■ Work order
Output the line containing "The width and height of the screenshot is (1456, 840).", then every remaining line of the entries below, exactly as written and with no other text.

Stored data entries:
"""

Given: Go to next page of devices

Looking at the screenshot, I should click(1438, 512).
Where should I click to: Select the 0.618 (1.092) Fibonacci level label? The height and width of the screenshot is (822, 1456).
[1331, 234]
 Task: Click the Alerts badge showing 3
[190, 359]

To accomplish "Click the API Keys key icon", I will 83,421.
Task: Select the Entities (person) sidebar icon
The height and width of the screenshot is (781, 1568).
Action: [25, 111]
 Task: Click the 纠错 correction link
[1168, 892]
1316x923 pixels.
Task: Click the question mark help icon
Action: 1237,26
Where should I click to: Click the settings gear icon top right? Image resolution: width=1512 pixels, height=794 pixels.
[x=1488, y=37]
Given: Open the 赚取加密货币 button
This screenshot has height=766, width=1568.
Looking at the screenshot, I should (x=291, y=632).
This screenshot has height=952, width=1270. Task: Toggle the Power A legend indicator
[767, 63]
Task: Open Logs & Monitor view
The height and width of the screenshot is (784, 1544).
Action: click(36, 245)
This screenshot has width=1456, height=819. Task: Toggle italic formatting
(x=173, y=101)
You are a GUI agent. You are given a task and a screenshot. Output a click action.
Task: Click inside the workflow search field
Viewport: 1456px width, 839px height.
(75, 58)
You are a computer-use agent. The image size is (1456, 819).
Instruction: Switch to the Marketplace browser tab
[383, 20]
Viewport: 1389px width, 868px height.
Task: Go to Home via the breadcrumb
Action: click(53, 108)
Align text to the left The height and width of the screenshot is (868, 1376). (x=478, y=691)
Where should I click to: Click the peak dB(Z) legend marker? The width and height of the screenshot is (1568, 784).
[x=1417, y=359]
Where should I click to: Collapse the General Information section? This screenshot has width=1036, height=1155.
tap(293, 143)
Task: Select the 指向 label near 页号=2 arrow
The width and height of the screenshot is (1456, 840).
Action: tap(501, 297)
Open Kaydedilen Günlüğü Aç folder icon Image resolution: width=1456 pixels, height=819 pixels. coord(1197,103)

"""

■ Answer to the problem
The width and height of the screenshot is (1456, 840).
Action: tap(501, 297)
Open Kaydedilen Günlüğü Aç folder icon Image resolution: width=1456 pixels, height=819 pixels. coord(1197,103)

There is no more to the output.